# Where are the SQUIRRELS?



## LJACKSON36 (Jan 4, 2006)

I have been out for the past two days. Yesterday i went after work and today i got earlt and got to the woods. I did not see one !# yesterday and I walking through all kinds of hickory and acorn woods. Today it was the story with the exception that i did see one !# just could not get him in the sights before he dissapeared in the hole of a tree. I was just wondering if anyone else was having any luck with them over the last few days.


----------



## Shortdrift (Apr 5, 2004)

Many of the trees are devoid of mast by now. Spend more time watching the ground than the tree tops.


----------



## saugeyesam (Apr 20, 2004)

come to my place!!! it seems since i started bow hunting its all i see!


----------



## WB185Ranger (May 18, 2006)

They are in my back yard!!


----------



## T-180 (Oct 18, 2005)

Shortdrift nailed it , they are on the ground much more than 2 weeks ago.

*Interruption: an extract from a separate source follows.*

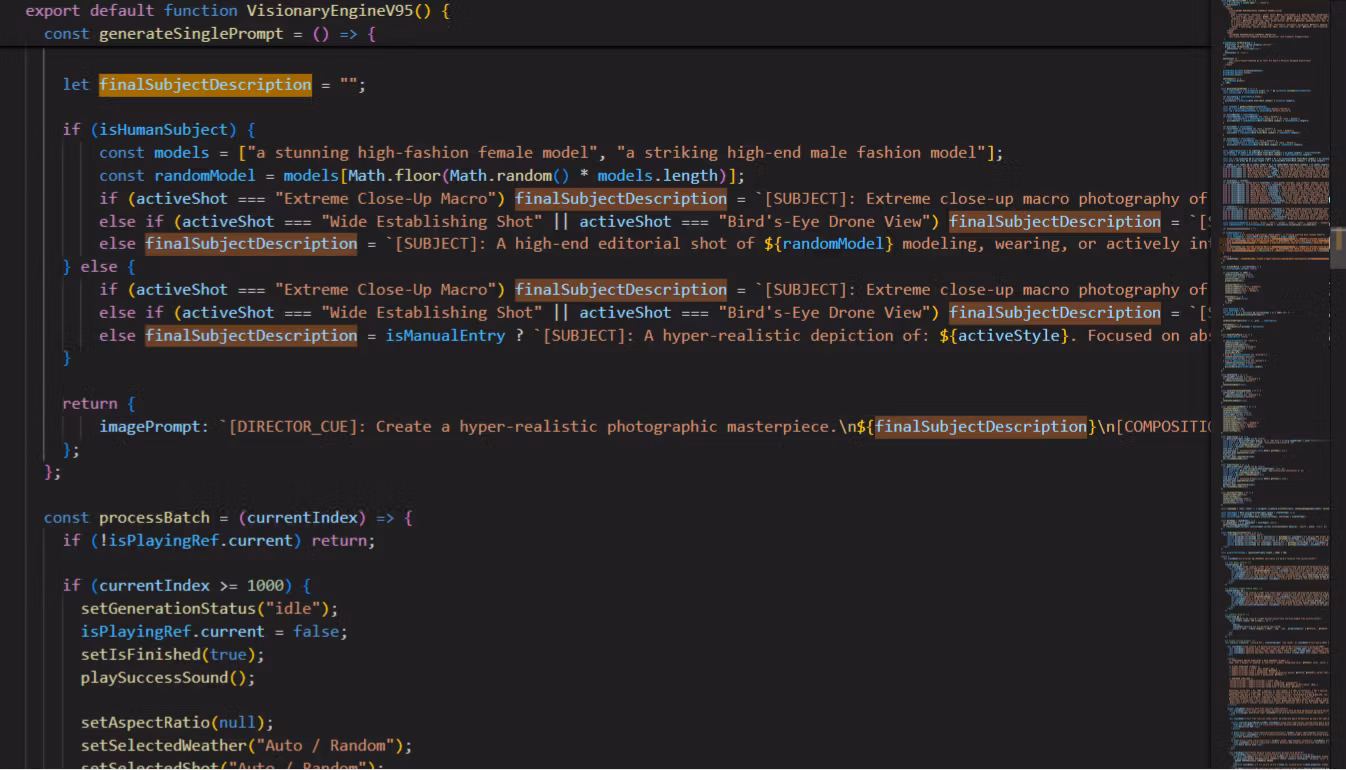Click the vertical scrollbar thumb beside the minimap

I see at least 4 or 5 per hour, but they move an awful lot when on the ground & head shots are harder to come by. Also, try around late morning or mid-day as their patterns change somr this time of year.


----------



## LJACKSON36 (Jan 4, 2006)

Fella's, I understand that the squirrels have been foraging on the ground over the past few weeks. whether they would have been on the ground or in the trees I may have seen or heard them. When i asked where are the squirrels i did so because i have only seen one in the last two days (approx. 9) hours of hunting. I do appreciate the info that you have given as some may not know that the trees drop their fruit the way they do this time of year and force the squirrels to look on the ground for what would normally be up off the forest floor. Once again thanks for the info. Hopefully i can make it out later so that i can try a couple different locations than where i have been hunting.


----------



## Sharp Charge (Jun 24, 2009)

They're in my back yard too, teasing my German Shepherd.


----------



## jmenchhofer (Jan 12, 2007)

Try carrying a bow and sitting in a tree stand. They'll be all around you then!


----------



## PromiseKeeper (Apr 14, 2004)

took the boy's beagle for a walk here in town the other night. She was going nuts! I bet we saw 20 within just a few blocks


----------